Этот один из наиболее содержательных в искусстве Нидерландов периодов связан с
творчеством Брейгеля.
Питер
Брейгель Старший, по прозвищу Мужицкий (между 1525 и 1530—1569) формировался
как художник в Антверпене (учился у П.Кука ван Альста), побывал в Италии (в
1551—1552 гг.), был близок с радикально настроенными мыслителями Нидерландов.
В
наиболее ранних живописных и графических произведениях мастера сочетаются альпийские
и итальянские впечатления и мотивы родной природы, художественные принципы
нидерландской живописи (прежде всего Босха) и некоторые маньеристические черты.

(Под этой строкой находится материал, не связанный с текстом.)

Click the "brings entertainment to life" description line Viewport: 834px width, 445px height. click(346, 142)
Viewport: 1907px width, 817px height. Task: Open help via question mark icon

Во всех этих работах очевидно стремление преобразить небольшую по размерам
картину в грандиозную панораму («Неаполитанская гавань», Рим, Галлерея
Дориа-Памфили, гравированные И. Коком рисунки).
Цель
художника — выражение бесконечной протяженности, всеобъемлющести мира, как бы
поглощающего людей. Здесь сказались и кризис былой веры в человека, и
беспредельное расширение кругозора. В более зрелом «Сеятеле» (1557; Вашингтон,
Национальная галлерея) природа трактована с большей естественностью, а фигурка
человека уже не кажется случайным добавлением. Правда, за сеятелем изображены
птицы, выклевывающие брошенные им в землю зерна, но эта иллюстрация
евангельской притчи является моментом скорее сюжетным, чем собственно
художественным. В «Падении Икара» (Брюссель, Музей) в основе также лежит
иносказание: мир живет своей жизнью, и гибель отдельного человека не прервет
его коловращения. Но и здесь сцена пахоты и прибрежная панорама Значат более,
чем эта мысль. Картина впечатляет ощущением размеренной и величественной жизни
мира (она определяется мирным трудом пахаря и возвышенным строем природы).
Однако
было бы неверно отрицать философско-пессимистический оттенок ранних работ
Брейгеля. Но он кроется не столько в литературно-иносказательной стороне его
картин и даже не в морализировании его сатирических рисунков, исполненных для
гравюр (циклы «Пороки» — 1557, «Добродетели» — 1559), но в особенностях общего
взгляда художника на мир. Созерцающий мир сверху, извне, живописец как бы
остается с ним один на один, отчужденный от изображенных на картине людей.
Новая
ступень в искусстве Брейгеля начинается с 1559 г., когда он создал «Битву
Карнавала и Поста» (Вена, Музей), представляющую площадь фламандского городка,
всю кишащую маленькими суетящимися, подвижными фигурками ряженых, нищих, гуляк,
монахов и торговок. Здесь нет ничего неподвижного: люди снуют между домами,
выходят из дверей и выглядывают из окон, что-нибудь несут, держат, протягивают
или попросту размахивают руками. Художник создает всеобъемлющую сцену народного
веселья. Вместо безграничных, поглотивших в себе людей, равнодушных к ним и
вечных пейзажей явилась бурлящая, шумная человеческая стихия. Осознав
космическую необъятность мира, он почувствовал и другую космичность— людских,
человеческих масс. Надо сказать, что для этого времени вообще характерно прямое
уподобление людского общества природным явлениям и обратно (например, один
крупный ученый считал Землю и прочие небесные тела живыми существами, а людей и
зверей — насекомыми, паразитирующими на их коже). В этом отношении
мировосприятие Брейгеля не составляло исключения. В представлении художника человеческое
общество подобно муравейнику. II хотя он находит в нем истинную красоту (не
случайно тонкое живописное решение картины), его маленькие герои столь же
занятны, сколь и ничтожны, в такой же мере жизненны, как и гротескны — между
человеческим лицом и маской карнавального шута разницы порой не существует.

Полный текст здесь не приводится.